A Connect Four Playing AI Agent: Algorithm and Creation Process

0xADADA, Erik Ibsen, Chen Zhang
Khoury College of Computer Sciences
Northeastern University Boston, MA

This paper documents the creation and testing of a game playing artificial intelligence (AI) agent program. The agent is designed to play a game of Connect Four by Milton-Bradley. The game is played by dropping pieces into a game board consisting of a grid of 6x7 slots. The object is to make a vertical, horizontal or diagonal line of four pieces before the opposing player does. The agent designed in the current study is able to play against a human opponent or against another AI agent.

Introduction

In this chapter the rules of the game Connect-Four are described, as well as the task environment. We also introduce a naming convention used throughout this text.

The Rules of the Game

Connect-Four is a game for two persons. Both players have 21 identical pieces. In the standard form of the game, one set of pieces is red and the other set is yellow. The game is played on a vertical, rectangular board consisting of 7 vertical columns of 6 squares each. If one piece is put in one of the columns, it will fall down to the lowest unoccupied square in the column. As soon as a column contains 6 pieces, no other piece can be put in the column. Putting a piece in one of the columns is called a move.

The players make their moves in turn. There are no rules stating that the player with, for instance, the red pieces should start. Since it is confusing to identify for each new game the color that started the game, we will assume that the sets of pieces are colored white and black instead of red and yellow. Like chess and checkers (and unlike go) it is assumed that the player playing the white pieces will make the first move.

Both Players will try to get four connected pieces, horizontally, vertically or diagonally. The first player who achieves one such group of four connected pieces wins the game. If all 42 pieces are played and no player has achieved this goal, the game is a draw.

Diagrams 1.1, 1.2 and 1.3 show positions in which White has won the game:

In the position of diagram 1.1, White has made a horizontal winning group, while his winning groups were respectively vertical and diagonal in the other two diagrams.

A possible drawn position is shown in the diagram 1.4:

Task Environment

The goal of this study was to create an agent to play the game Connect Four. The rules for the game were taken from the classic game of Connect Four. However, the environment and the agent program was created from scratch. On the surface the program functions as a simple Connect Four game playable between two human players.

In order to make an appropriate agent design, the task environment must first be identified and described. Table 1.1 is a PEAS description of this task environment. The task environment can be further categorized by several other factors, such as observability, number of agents, etc. These factors are described in Table 1.2.

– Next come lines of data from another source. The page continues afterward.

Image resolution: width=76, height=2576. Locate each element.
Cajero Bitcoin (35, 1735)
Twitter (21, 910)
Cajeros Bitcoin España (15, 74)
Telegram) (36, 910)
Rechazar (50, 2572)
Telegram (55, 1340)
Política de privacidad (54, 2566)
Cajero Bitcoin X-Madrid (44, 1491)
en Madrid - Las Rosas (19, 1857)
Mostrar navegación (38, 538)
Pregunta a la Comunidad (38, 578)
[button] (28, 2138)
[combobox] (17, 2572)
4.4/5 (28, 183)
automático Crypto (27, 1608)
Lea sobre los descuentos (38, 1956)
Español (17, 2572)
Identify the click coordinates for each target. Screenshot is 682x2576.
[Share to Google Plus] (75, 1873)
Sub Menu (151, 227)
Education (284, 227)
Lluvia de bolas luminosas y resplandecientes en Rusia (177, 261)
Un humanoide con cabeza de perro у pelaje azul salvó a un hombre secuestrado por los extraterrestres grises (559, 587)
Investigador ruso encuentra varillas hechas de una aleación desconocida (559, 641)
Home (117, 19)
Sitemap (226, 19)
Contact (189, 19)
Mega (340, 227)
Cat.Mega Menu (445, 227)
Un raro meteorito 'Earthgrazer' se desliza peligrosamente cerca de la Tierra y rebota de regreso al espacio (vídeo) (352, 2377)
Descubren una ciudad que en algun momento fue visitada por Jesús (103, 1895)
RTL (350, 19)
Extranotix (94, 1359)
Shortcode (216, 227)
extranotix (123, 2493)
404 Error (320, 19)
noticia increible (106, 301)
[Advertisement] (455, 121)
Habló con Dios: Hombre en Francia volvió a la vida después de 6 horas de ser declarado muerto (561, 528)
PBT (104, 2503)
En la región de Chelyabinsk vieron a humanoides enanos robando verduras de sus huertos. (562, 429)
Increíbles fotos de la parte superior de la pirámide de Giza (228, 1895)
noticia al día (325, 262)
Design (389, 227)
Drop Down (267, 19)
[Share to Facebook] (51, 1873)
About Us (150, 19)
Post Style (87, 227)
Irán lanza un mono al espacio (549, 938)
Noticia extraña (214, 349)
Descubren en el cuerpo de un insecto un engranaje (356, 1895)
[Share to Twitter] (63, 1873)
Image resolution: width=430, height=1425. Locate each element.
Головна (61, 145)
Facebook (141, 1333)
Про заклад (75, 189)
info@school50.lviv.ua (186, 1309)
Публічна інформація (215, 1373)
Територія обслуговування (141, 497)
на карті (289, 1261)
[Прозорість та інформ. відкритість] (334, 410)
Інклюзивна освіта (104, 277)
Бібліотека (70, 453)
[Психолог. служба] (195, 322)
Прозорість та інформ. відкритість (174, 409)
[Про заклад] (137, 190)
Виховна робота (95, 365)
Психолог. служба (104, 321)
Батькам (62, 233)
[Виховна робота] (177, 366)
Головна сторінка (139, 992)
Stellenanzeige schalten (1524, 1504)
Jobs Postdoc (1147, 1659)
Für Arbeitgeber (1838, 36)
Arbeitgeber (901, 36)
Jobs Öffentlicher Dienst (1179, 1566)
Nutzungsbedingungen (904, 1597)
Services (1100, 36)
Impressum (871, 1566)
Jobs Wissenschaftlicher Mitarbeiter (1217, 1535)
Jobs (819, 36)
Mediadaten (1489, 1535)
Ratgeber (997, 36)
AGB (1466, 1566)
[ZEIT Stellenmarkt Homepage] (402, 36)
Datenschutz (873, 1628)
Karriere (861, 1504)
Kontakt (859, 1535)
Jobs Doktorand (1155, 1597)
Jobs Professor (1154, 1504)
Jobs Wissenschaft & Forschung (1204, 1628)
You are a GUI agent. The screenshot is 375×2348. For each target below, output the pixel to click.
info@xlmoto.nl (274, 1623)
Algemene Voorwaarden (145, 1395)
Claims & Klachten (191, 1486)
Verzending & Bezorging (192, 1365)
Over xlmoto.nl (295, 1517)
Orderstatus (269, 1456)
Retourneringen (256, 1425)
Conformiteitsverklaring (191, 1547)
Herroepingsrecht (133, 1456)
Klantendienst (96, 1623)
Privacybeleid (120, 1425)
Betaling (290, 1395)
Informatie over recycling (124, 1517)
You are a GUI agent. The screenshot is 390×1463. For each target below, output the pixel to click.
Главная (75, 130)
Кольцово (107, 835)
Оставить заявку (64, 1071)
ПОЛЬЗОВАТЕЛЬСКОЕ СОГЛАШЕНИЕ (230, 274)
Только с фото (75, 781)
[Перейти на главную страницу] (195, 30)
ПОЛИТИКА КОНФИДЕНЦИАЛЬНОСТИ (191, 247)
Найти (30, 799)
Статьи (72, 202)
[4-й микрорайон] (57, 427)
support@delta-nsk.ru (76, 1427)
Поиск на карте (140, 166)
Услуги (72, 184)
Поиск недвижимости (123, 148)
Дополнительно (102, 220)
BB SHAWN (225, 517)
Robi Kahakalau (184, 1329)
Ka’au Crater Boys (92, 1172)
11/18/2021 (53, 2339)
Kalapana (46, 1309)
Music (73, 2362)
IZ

Agent Type	Connect Four Playing Software Agent
Performance Measure	Put four pieces adjacent or diagonal to each other, prevent opponent from doing the same.
Environment	Game Board, Agent’s pieces, and Opponent’s pieces.
Actuators	Piece placing function.
Sensors	Direct access to the state of the board.

Table 1.1 – A PEAS description of the task environment.

Environment Property	Description
Fully Observable vs. Partially Observable	The Connect Four environment is fully observable. The environment consists of the board, which has constant dimensions, and the pieces, which belong to either the player or the opponent. The agent has access to all of this information.
Deterministic vs. Stochastic	This environment could be considered deterministic, as there are no random elements at work here. The only unknown is the actions of the opponent. Therefore, the environment can be classified as strategic.
Episodic vs. Sequential	The environment could be either episodic or sequential, depending on the algorithm the agent uses. If the algorithm calls for random placement of a piece, then the environment is episodic. However, if the algorithm is more sophisticated, calling for prediction of the opponent’s moves, then the environment is sequential.
Static vs. Dynamic	This environment is fully static. Time is not a factor in making the decision as to where to place pieces. Once it is the agent’s turn, the state cannot be changed until it makes its move. The agent is also not penalized as a function of decision time.
Discrete vs. Continuous	Connect Four is a fairly simple game with a finite, albeit large, number of different states. Therefore, the environment is decidedly discrete.
Single agent vs. multi-agent	In this game, there are two agents at work. From the point of view of the AI agent, there is itself, and another agent. The other agent can either be a human player or another AI agent, which may or may not use the same algorithm. Since both agents (be they human or otherwise) are out to maximize their own performance measure and minimize their opponent’s, the environment is classified as competitive multi-agent.

Table 1.2 – Detailed description of the task environment properties

Naming Convention

In order to be able to talk about a position, it is useful to give each square a name. We have chosen to use a convention as used by chess players. The 7 columns are labeled ‘a’ through ‘g’ while the rows are numbered 1 through 6. In this way the lowest square in the middle column is called d1.

It is now possible to make a list of the moves made during a game. For the game diagram 1.1 this could have been:

d1, d2
c1, d3
e1, b1
f1, White wins.

It is also easy to use the names of the squares to show where the winning group was created. In diagram 1.1 the winning group was on squares c1, d1, e1 and f1. Since the squares must lie on a straight line, it is enough to specify the two endpoints of the group. In this case the group can be identified with c1-f1. In general the notation square1 square2 will be used to identify all squares on the line with sqaure1 and square2 as endpoints.

Complexity Analysis

In this chapter we show why a brute force approach will not be successful at this time.

Complexity of the Game

In order to get an idea about the complexity of the game an estimate is presented of the number of different positions that can be achieved, if the game is played according to the rules. A position that can occur during a game is called a legal position, while a position that cannot be achieved is called illegal.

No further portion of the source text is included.